Los indígenas transmitieron en seguida a los europeos sus milenarios secretos médicos. Numerosas enfermedades y especialmente la plaga de esos tiempos, la sífilis, encontraron consuelo en árboles y arbustos, en hojas y frutos que hubieran causado admiración a Altdorfer; la cañafistola, la zarzaparrilla, la quina, el guayacán. La limpieza bucal y dental, la cura a llagas y bubas, las mejoras sudoríficas y depurativas, las «passiones de riñones y de urina» podían aumentar con los componentes vegetales que Venezuela remitía a Europa. ¿No persiste una medicación de este orden en tecnologías farmacéuticas y en la vida popular?

Estimulantes y alucinógenos, cordeles y fibras, morichales y chiquichiqui, tucanes, aves de presa, la belleza corporal de los aborígenes, bitumen, la sal, piedras de caimanes, aceite de tortuga, los cangrejos, las salazones de pescado, el ají, la catara, la sarrapia, la vainilla, café y cacao, panela y papelón, cocuy, chichas, la naranja y la caña, el ben, la rosa de montaña, chimó y tabaco, las flores impensables, la butaca, la trementina, el mangle, la hamaca, el ñongué, las maderas preciosas, etc.: nombres y usos que concluyen en determinadas zonas territoriales y en lapsos precisos o que cíclicamente aparecen y desaparecen entre nosotros, ante los otros. Nombres que el Dr. Cunill restituye a vibrantes escenas, a cifras y hondos paisaj es nuestros.

No comento aquí el fabuloso capítulo sobre las tinturas. Maquillajes, trajes, emblemas religiosos y políticos fueron renovados en Europa  con los tonos que aportaba la mercancía de los viajeros.

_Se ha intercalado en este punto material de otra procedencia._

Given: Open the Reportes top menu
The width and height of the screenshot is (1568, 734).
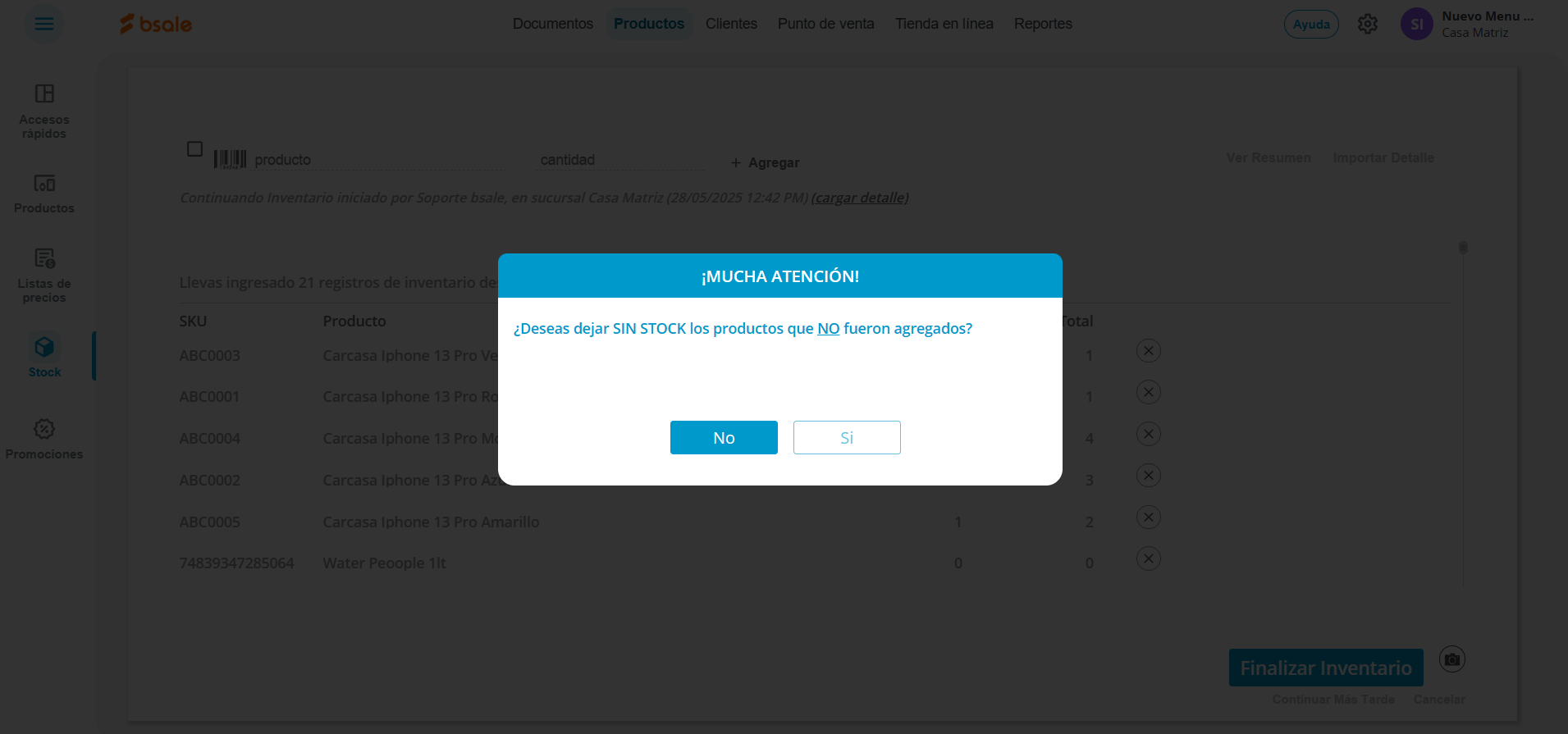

Si un indígena se pintaba de negro y rojo con caruto o con onoto y era esto señal de fiesta, de guerra o de amor («Una india cuando quiere hacer un favor a un indio para dormir con él, se pinta toda de la cabeza a los pies y lo pinta a él, y así pintados se van adormir» escribió un viajero), ¿no resultaba equivalente la aplicación de nuestros tintes en la sofisticada sociedad europea de entonces?

Naves y casas también recibieron las tonalidades llevadas de aquí.

¿Será alguna vez posible hallar la resonancia del intenso azul del caruto, de lo violáceo de la «zuzubana» (¿similar a las conopias del Orinoco?), del amarillo de la bosúa o el onotillo, del rojo escarlata del bariquí y la chica, del rojo Rembrandt del palo brasil en todo el arte pictórico que a partir de Colón muestra Europa en sus obras maestras?

En cambio, sé que este libro poseerá una singular resonancia: la de convertir lo geográfico en un atributo de todos; la de inquietar a científicos y poetas. Porque creo que nunca antes los vínculos domésticos o intelectivos de nuestra población con su paisaje habían sido recorridos  con tanta precisión y pasión. Un libro que habla de lo sensual es  también cosa de placer. (Para Estrabón el geógrafo debe ser asimismo aquel tipo de hombre «que ocupa sus pensamientos en el arte de vivir y en la felicidad».)

Concluyendo esta intromisión en el libro, voy a una de sus frases iniciales, que me sigue inquietando: dice el autor que tal esplendor físico de Venezuela no ha «sido debidamente percibido en su grandeza por generaciones pasadas y actuales». Y debe tener razón. Quizá porque nunca lograremos concebir plenamente cómo vivió la población autóctona durante siglos en medio de este esplendor paradisíaco. Quizá porque los tesoros naturales constituyen nuestra cotidianidad, y no los exaltamos.

Quizá porque necesitamos educarnos -con libros como este- para cumplir una revolución en el único universo donde es posible una revolución: en el de la sensibilidad. Y que, de no ser así, perderemos nuestro mundo más fiel: el paisaje

Y ya que he recorrido esta obra del Dr. Cunill bajo la percepción histórica y geográfica del poeta José Antonio Ramos Sucre, no está de más decir con él, que pocas veces el placer nos abre «su idioma infranqueable» como ocurre con las secuencias aquí mostradas.

Concluyo con unas últimas palabras de Ramos Sucre, que no quiero traer como admonición, sino como advertencia ante el país -el paisaje- que hemos tenido y que podremos tener: «El Dios los castiga engrandeciendo la riqueza de la tierra que mancillan».